Extracted records:
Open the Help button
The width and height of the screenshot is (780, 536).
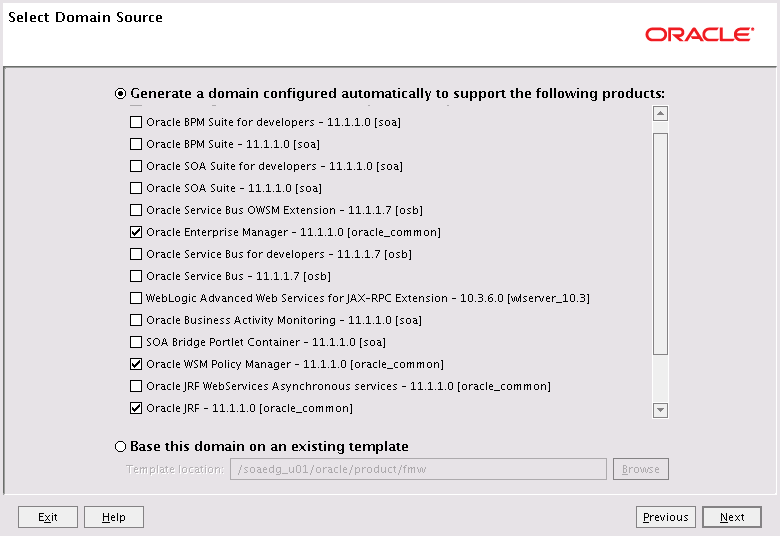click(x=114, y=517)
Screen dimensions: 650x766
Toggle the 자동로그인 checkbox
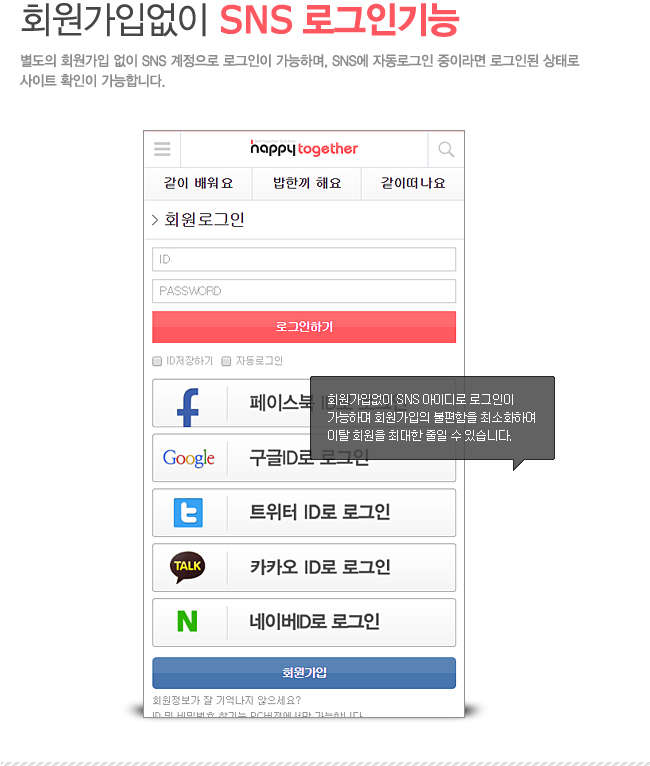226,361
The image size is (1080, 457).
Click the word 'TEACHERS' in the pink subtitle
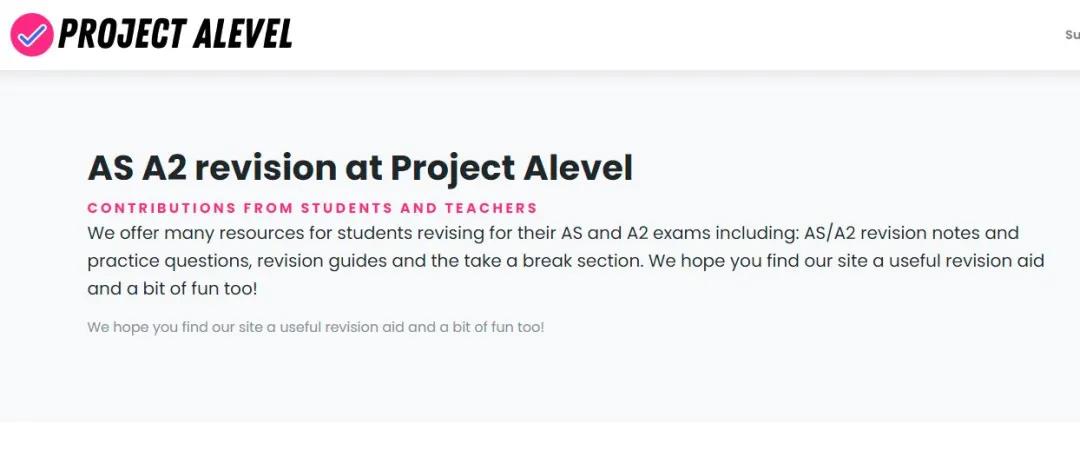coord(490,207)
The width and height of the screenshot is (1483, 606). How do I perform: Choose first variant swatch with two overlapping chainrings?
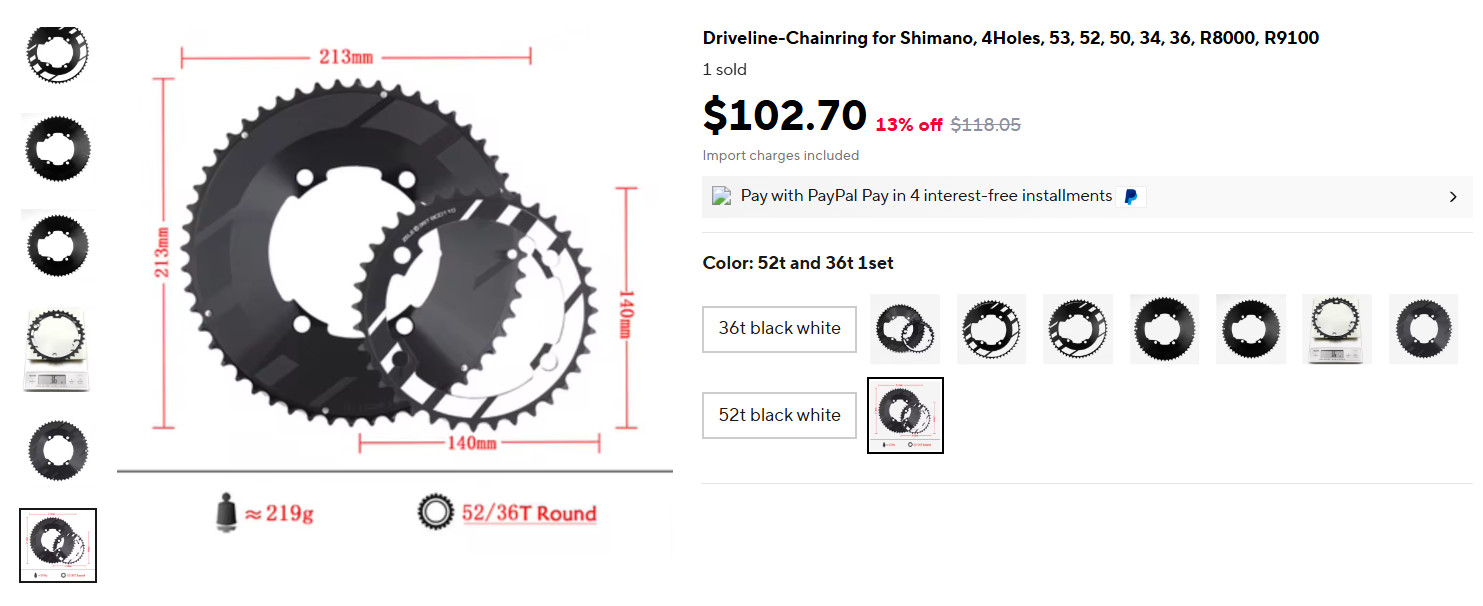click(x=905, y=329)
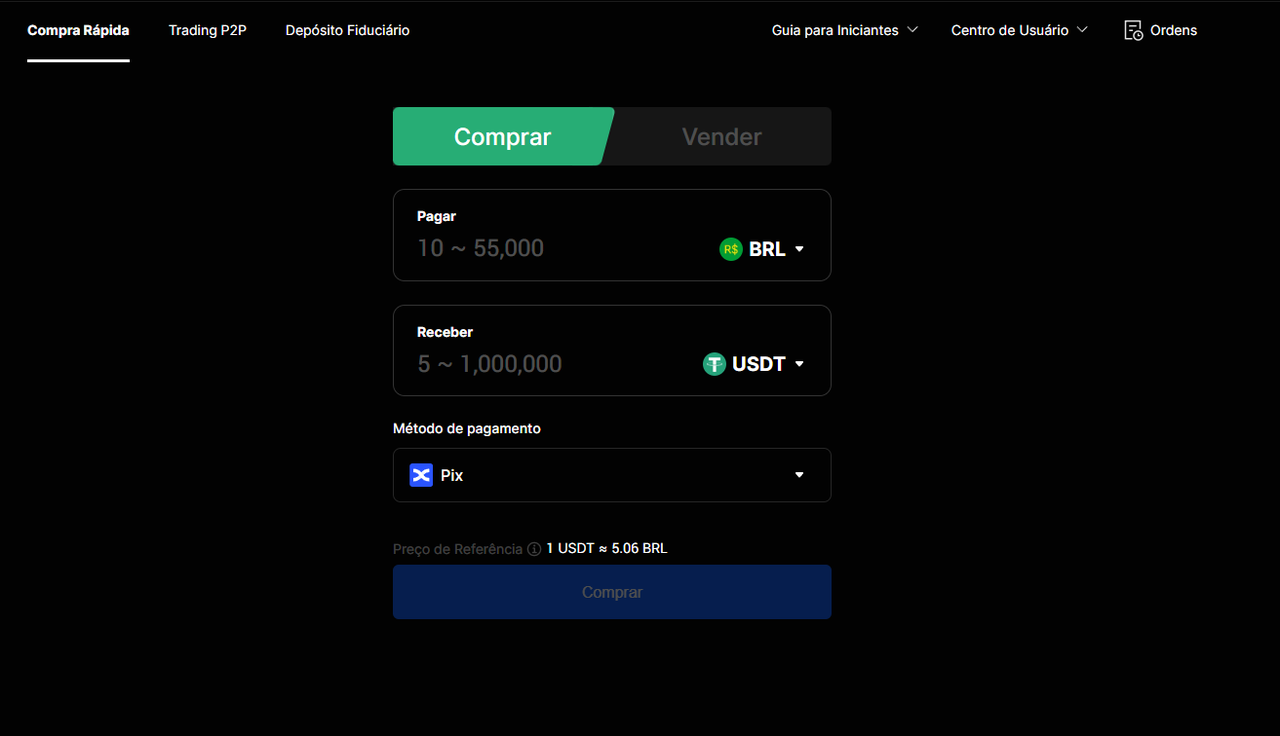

Task directions: Give all of the material again, exactly, apart from the pictures.

Reply to the task:
Open the Help button
The width and height of the screenshot is (780, 536).
click(x=114, y=517)
Screen dimensions: 650x766
Toggle the 자동로그인 checkbox
226,361
The image size is (1080, 457).
Click the word 'TEACHERS' in the pink subtitle
coord(490,207)
The width and height of the screenshot is (1483, 606). How do I perform: Choose first variant swatch with two overlapping chainrings?
click(x=905, y=329)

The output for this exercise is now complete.